-- GIVEN DATA follows --
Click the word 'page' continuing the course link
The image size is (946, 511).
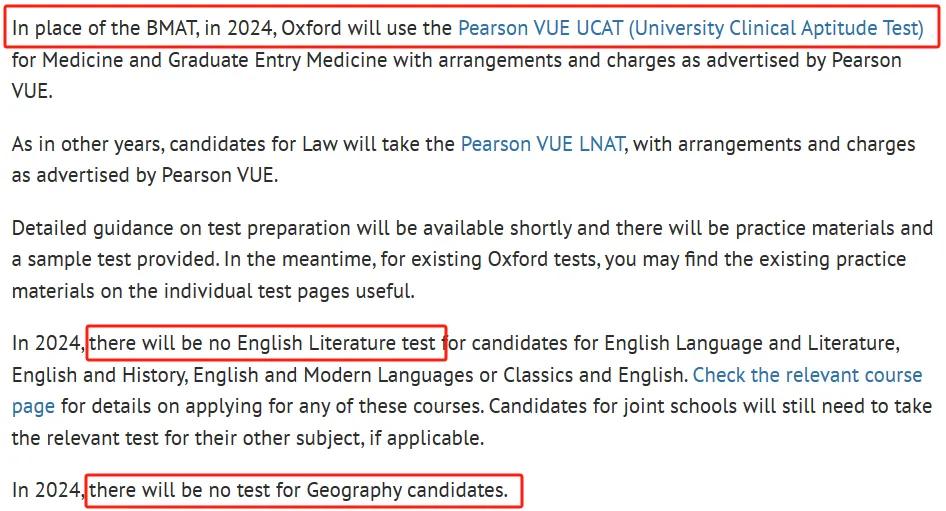33,407
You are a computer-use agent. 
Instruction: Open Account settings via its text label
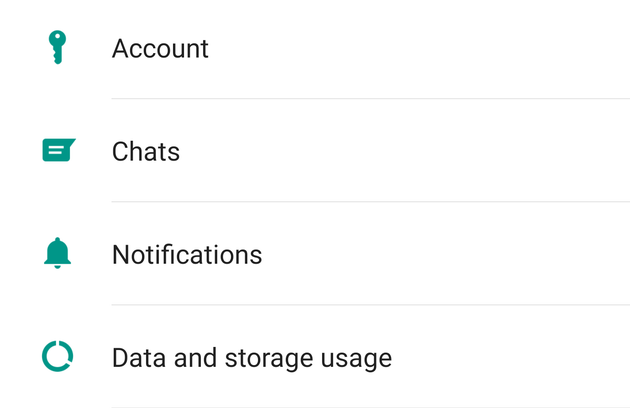pyautogui.click(x=160, y=48)
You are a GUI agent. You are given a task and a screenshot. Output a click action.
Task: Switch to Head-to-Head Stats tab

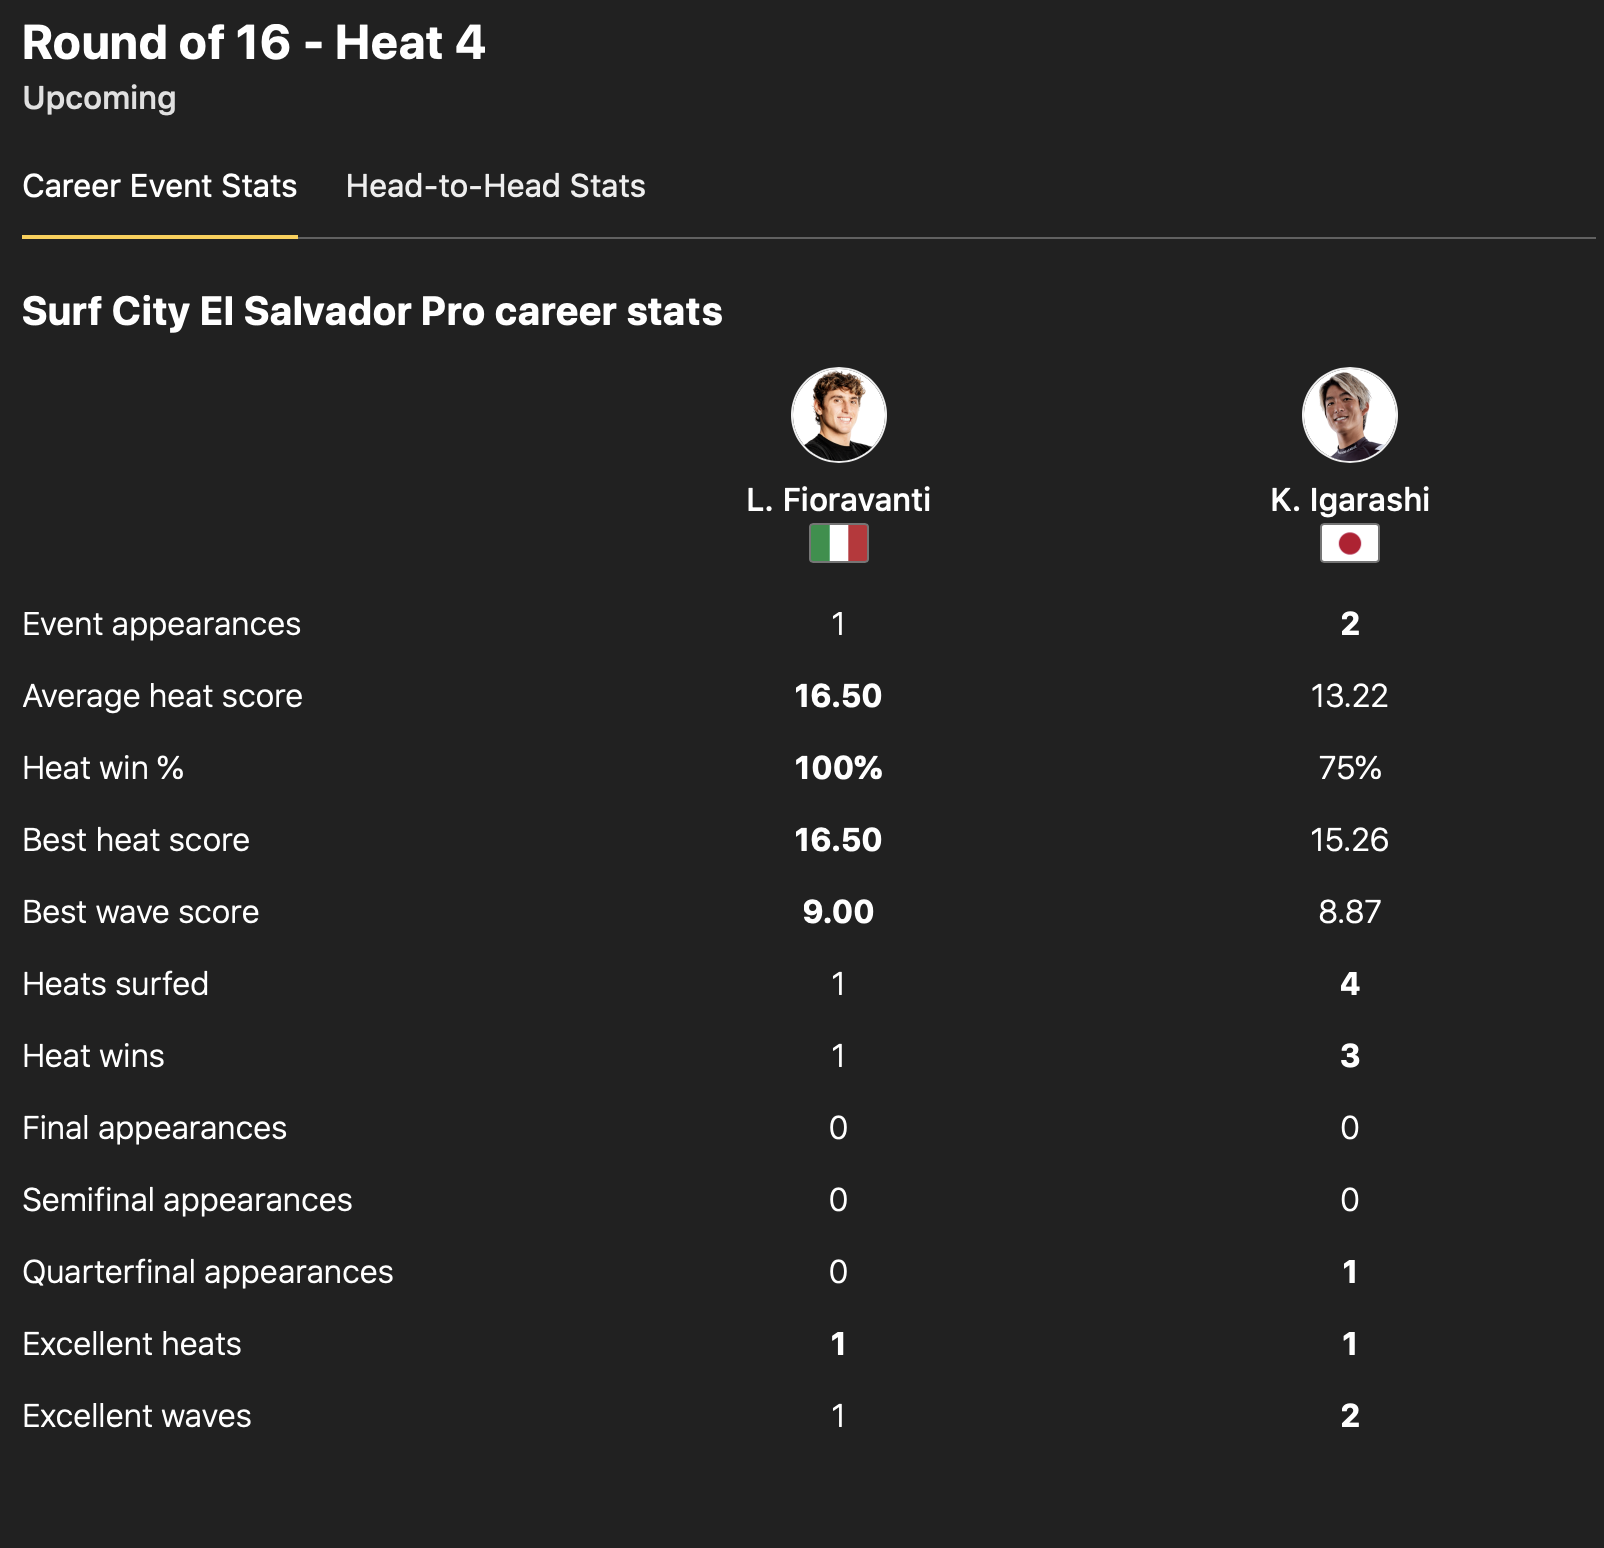coord(495,186)
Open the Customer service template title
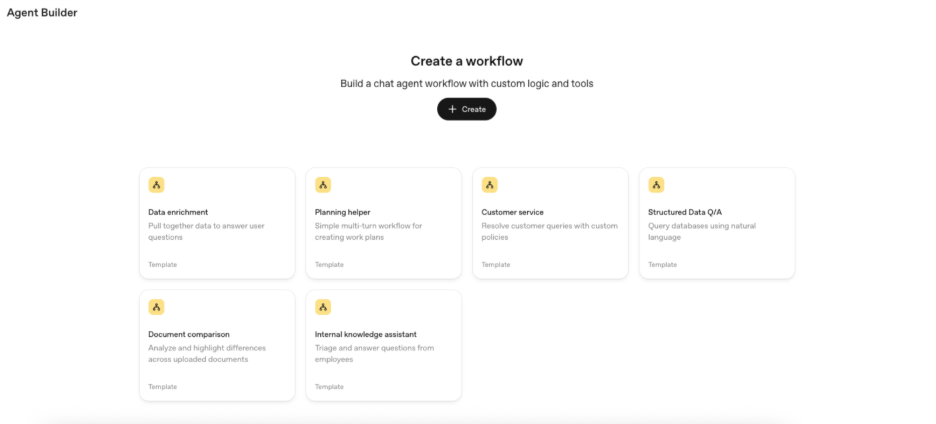 coord(512,212)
-- GIVEN DATA concluded --
**DIRECTIONS**
Would you restate all of the data above word for word, omitting the pictures?

**PROBLEM SOLUTION**
Click the word 'page' continuing the course link
The image size is (946, 511).
33,407
You are a computer-use agent. 
Instruction: Open Account settings via its text label
pyautogui.click(x=160, y=48)
You are a GUI agent. You are given a task and a screenshot. Output a click action.
Task: Switch to Head-to-Head Stats tab

coord(495,186)
Open the Customer service template title
 coord(512,212)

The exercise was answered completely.